For more than five years, Australia’s fleet market has been captivated by one recurring promise — the electric Toyota Hilux and Landcruiser. The idea of an all-electric 4×4 ute, tough enough for the mine site yet clean enough for corporate ESG goals, sparked a frenzy of enthusiasm and headlines that bordered on hysteria.
It started with a simple dream: take the most popular vehicle in the country, remove the diesel engine, and replace it with a battery-electric drivetrain.
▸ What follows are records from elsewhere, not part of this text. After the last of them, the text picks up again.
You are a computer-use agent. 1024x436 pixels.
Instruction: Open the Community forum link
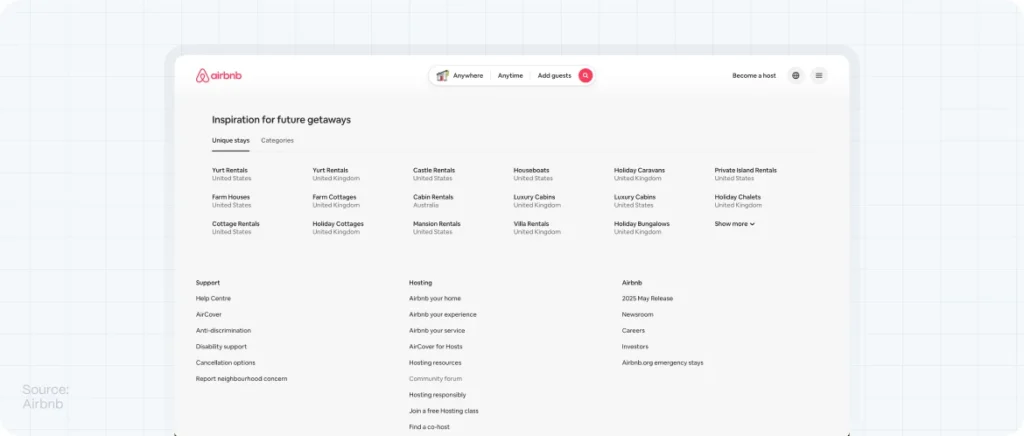click(435, 379)
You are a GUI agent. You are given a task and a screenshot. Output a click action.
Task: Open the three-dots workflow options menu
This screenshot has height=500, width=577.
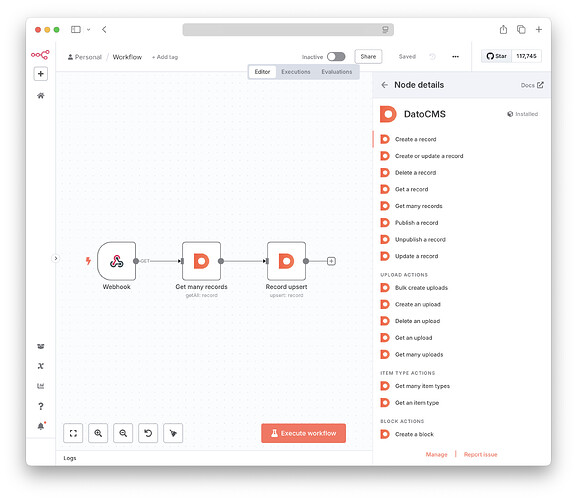[x=455, y=57]

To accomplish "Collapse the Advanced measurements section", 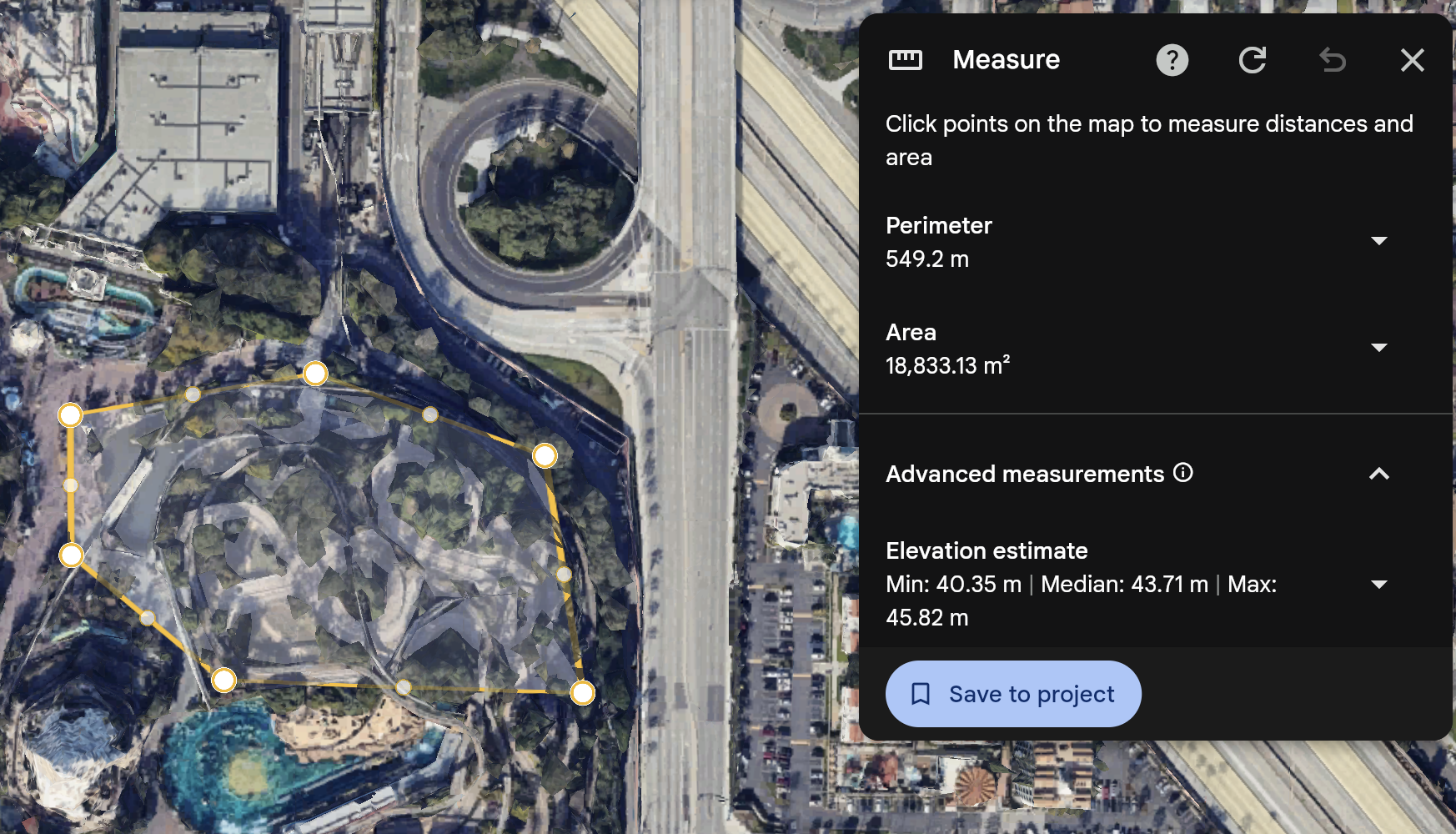I will pyautogui.click(x=1378, y=474).
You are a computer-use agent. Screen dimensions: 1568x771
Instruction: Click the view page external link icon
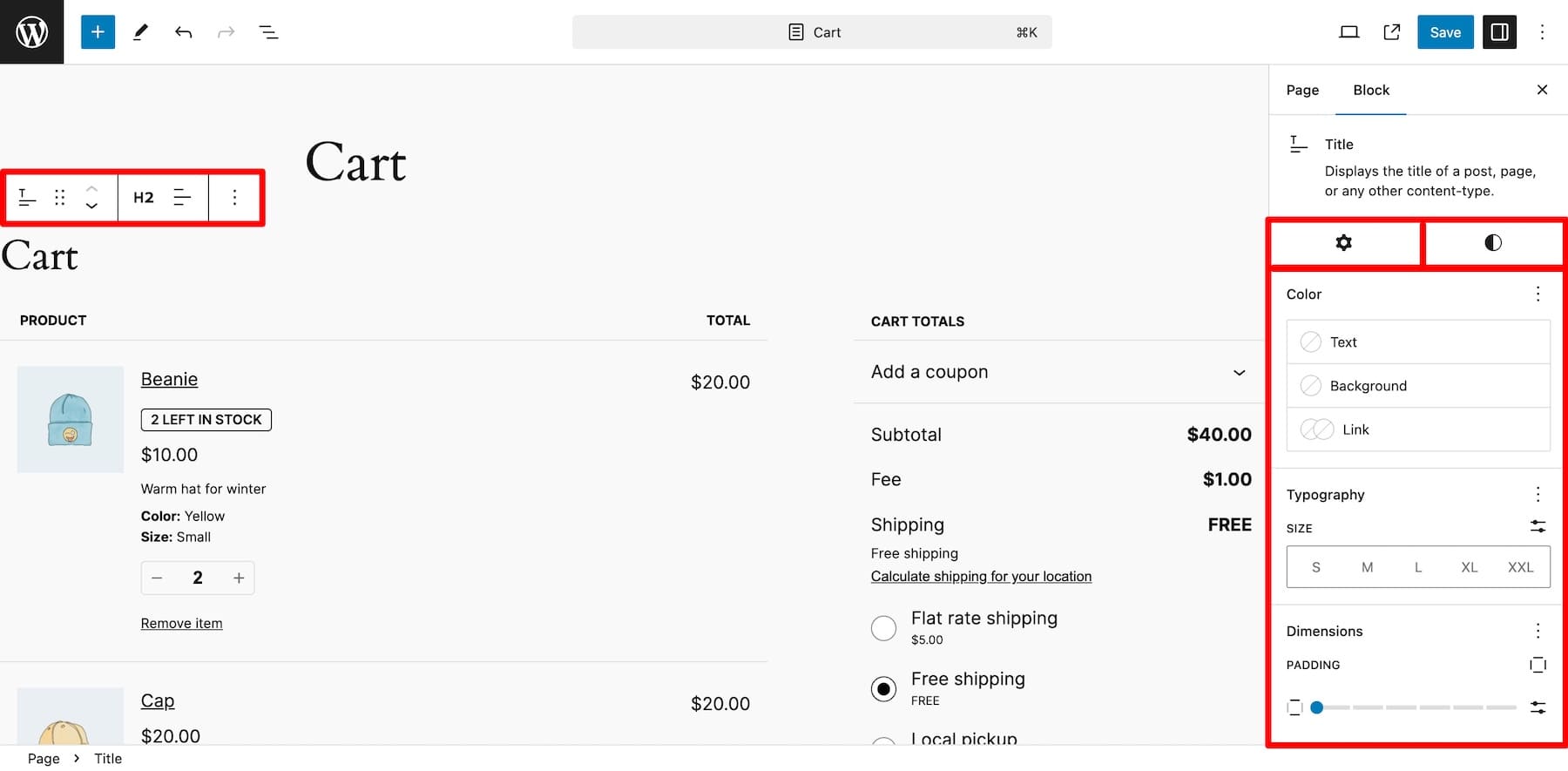(1391, 32)
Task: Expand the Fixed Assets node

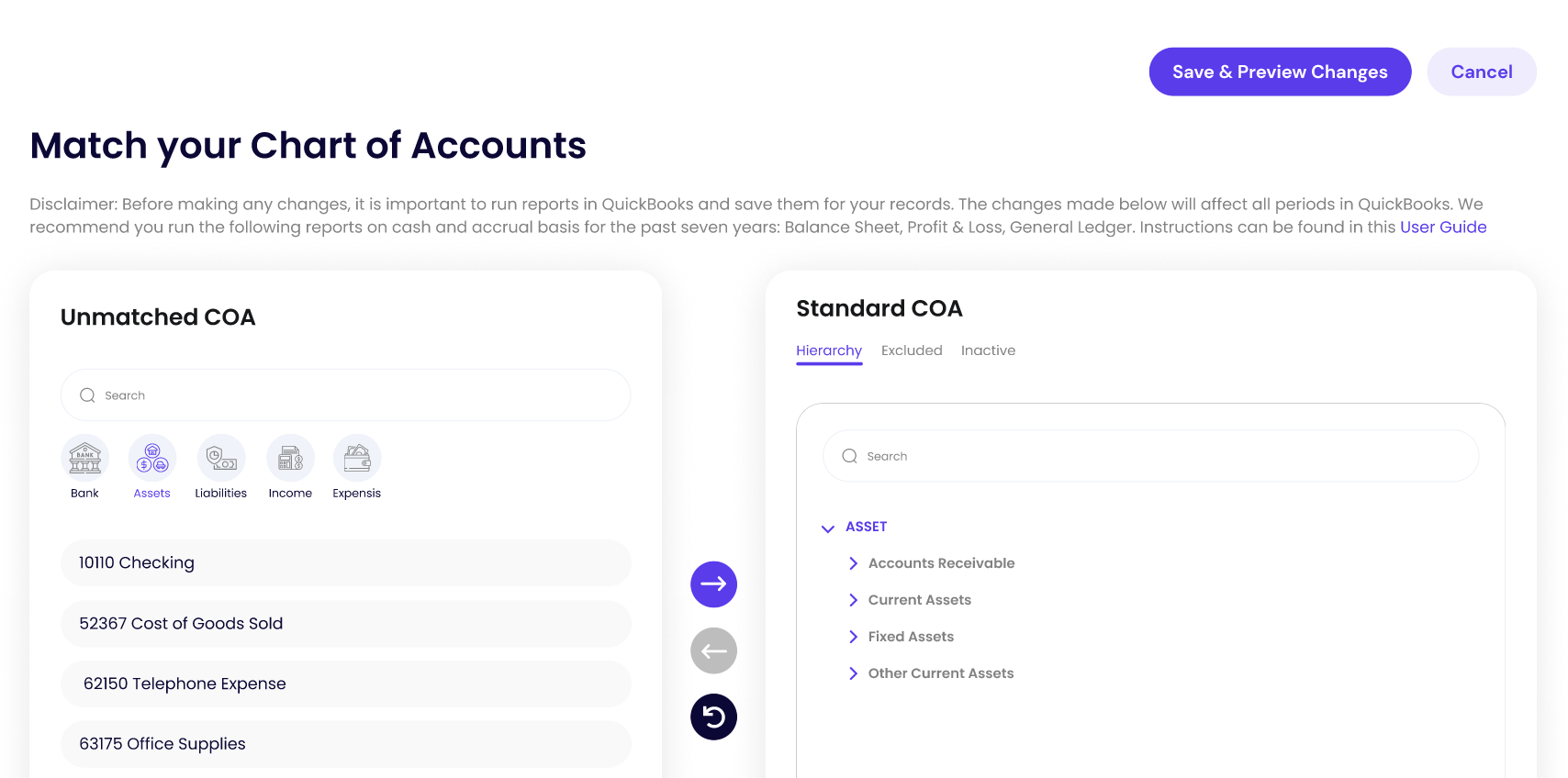Action: [853, 637]
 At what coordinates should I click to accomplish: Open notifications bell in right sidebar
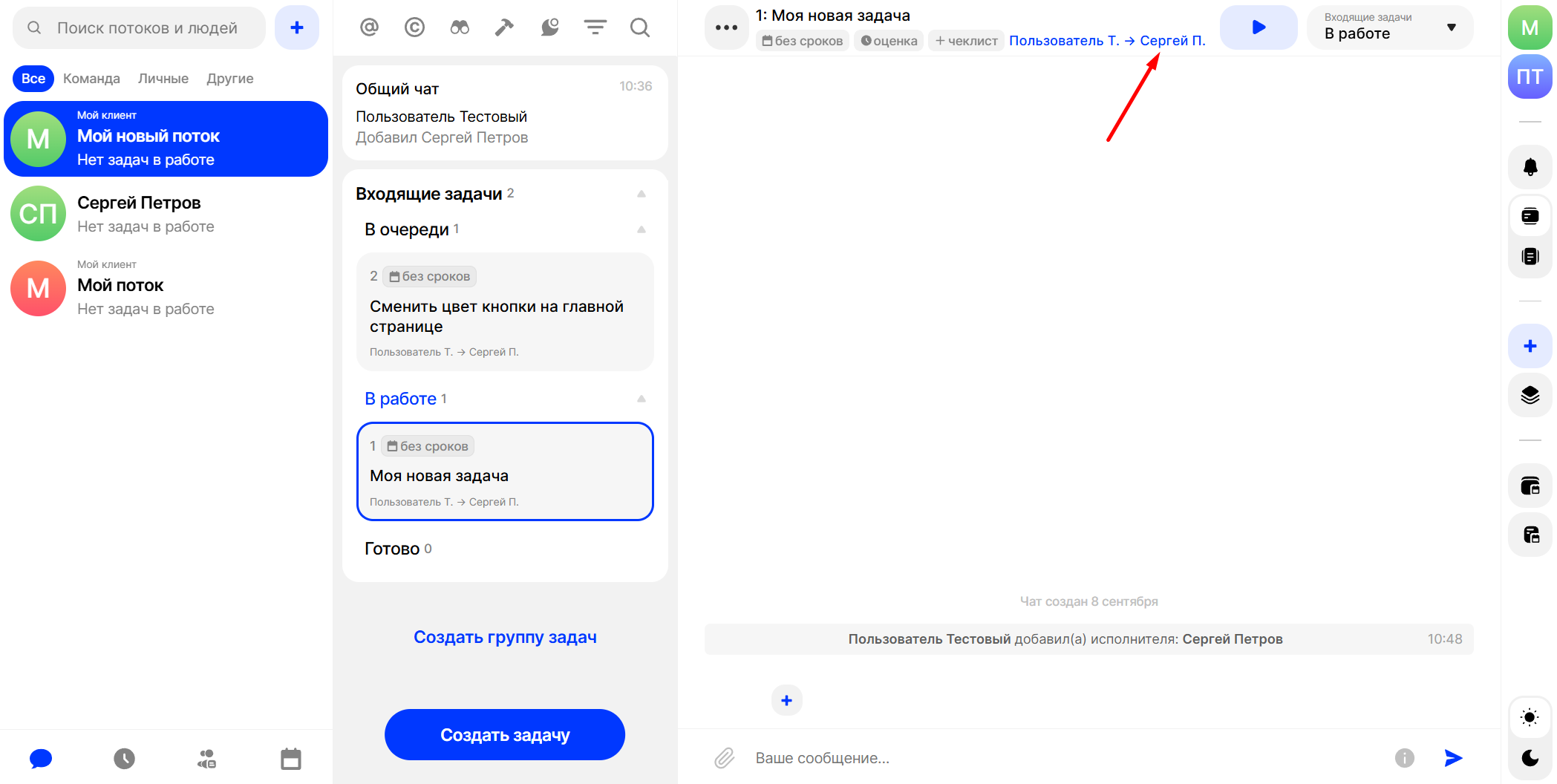1530,167
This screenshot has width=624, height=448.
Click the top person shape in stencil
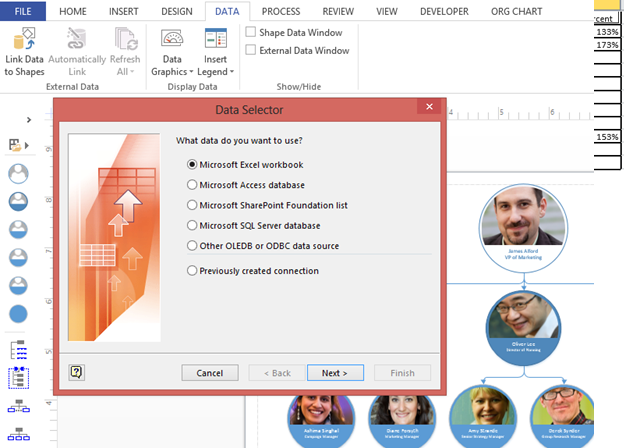pos(19,173)
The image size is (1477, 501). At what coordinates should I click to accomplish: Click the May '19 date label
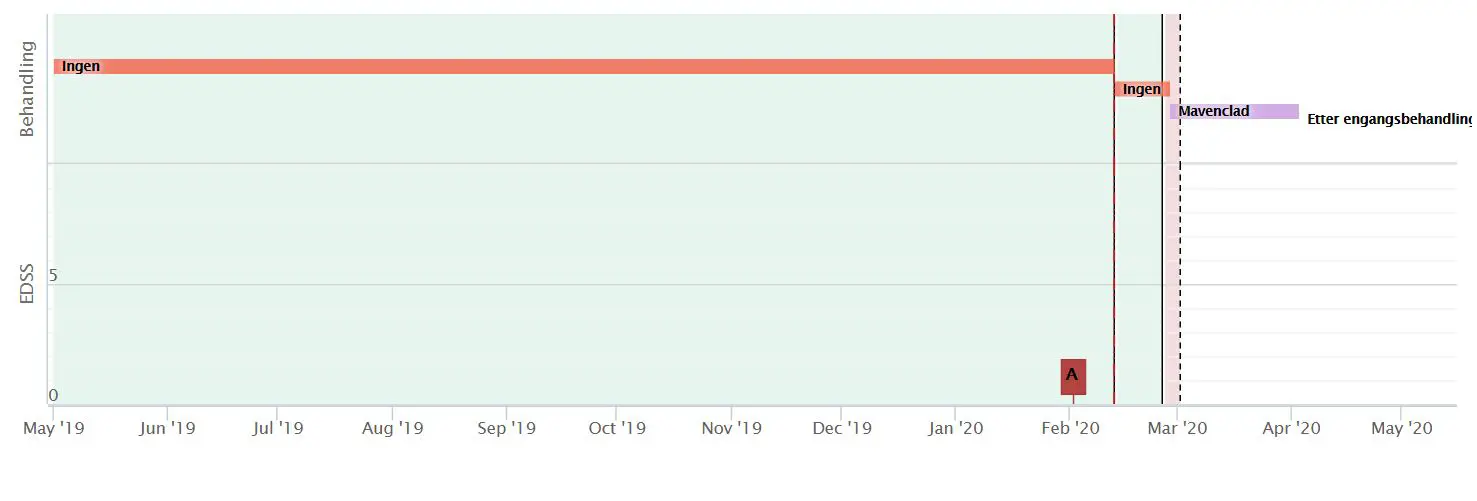click(x=53, y=429)
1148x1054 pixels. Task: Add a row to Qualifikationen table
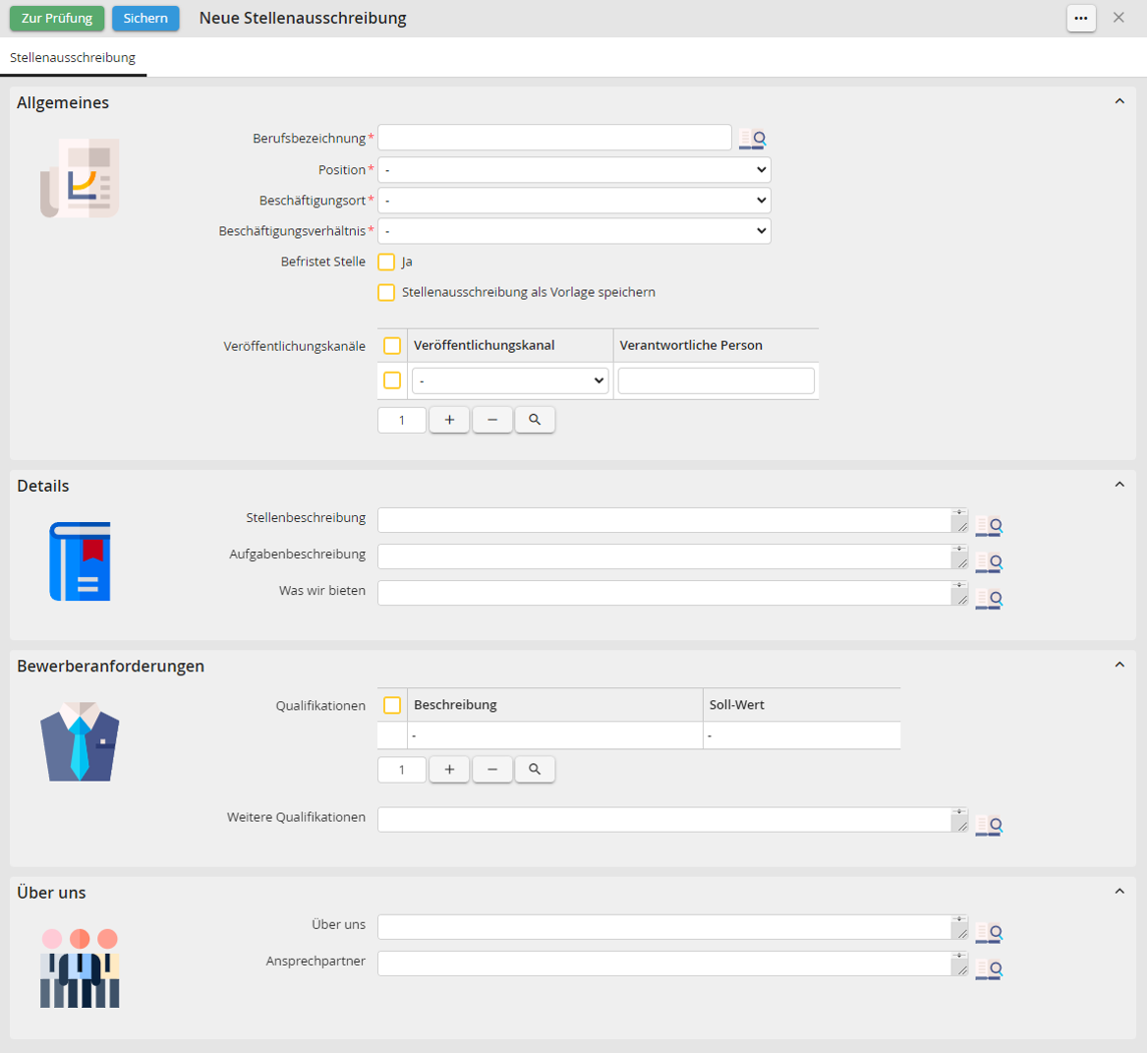click(x=449, y=769)
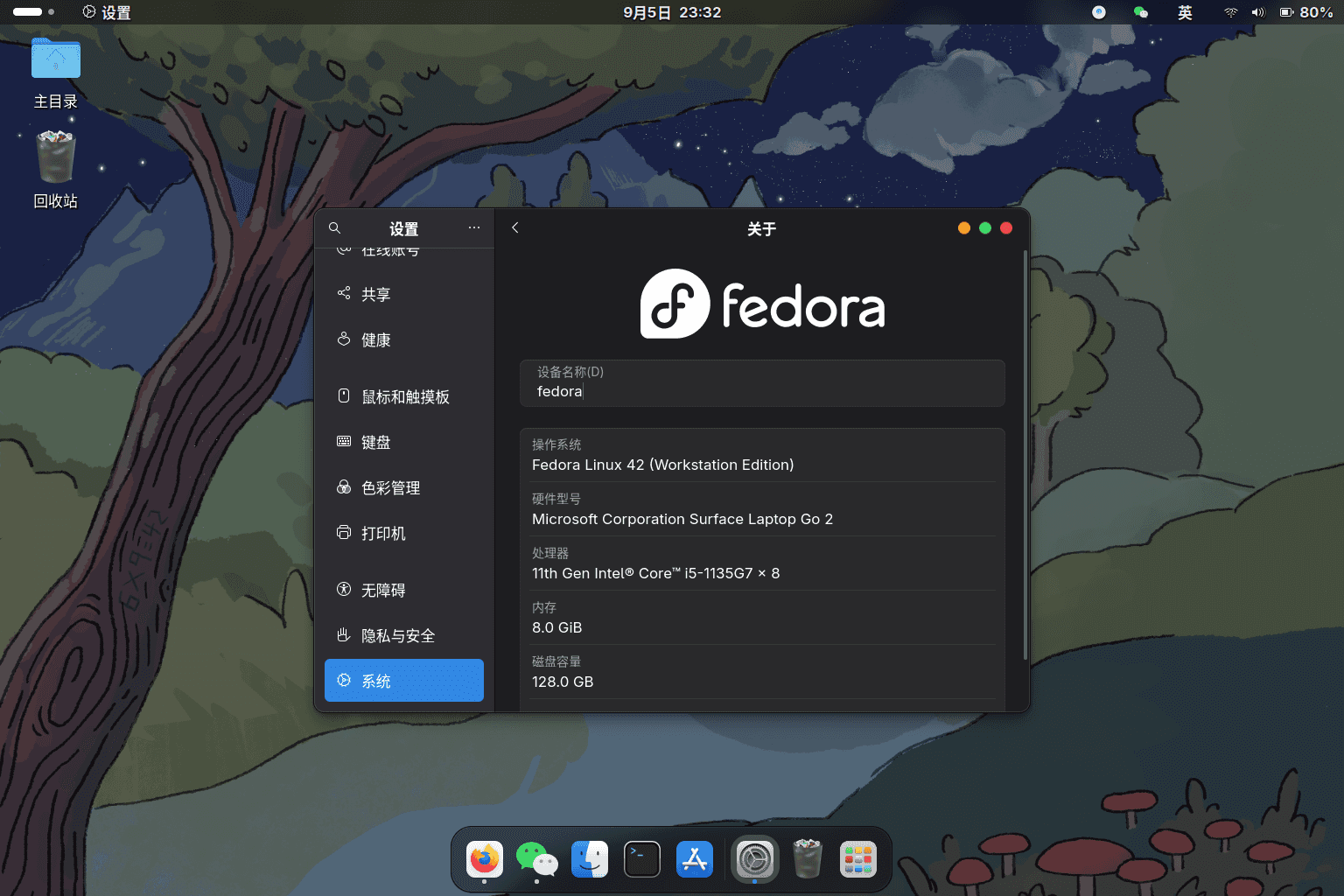
Task: Click the volume icon in top bar
Action: (1258, 12)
For mining fleets under pressure to decarbonise and companies chasing Scope 1 and 2 emission reductions, this concept seemed almost too good to be true — and in many ways, it was.
The conversion gold rush
In 2021, GB Auto, based in Orange, New South Wales, became one of the first to make headlines, signing a deal with Dutch company Tembo e-LV B.V. and VivoPower PLC to convert Toyota Hilux and Landcruiser models for underground mine use. The partnership was ambitious — 2,000 electric conversions over four years, an estimated US$250 million in value, and plans for micro-grid integration to charge vehicles using renewable power.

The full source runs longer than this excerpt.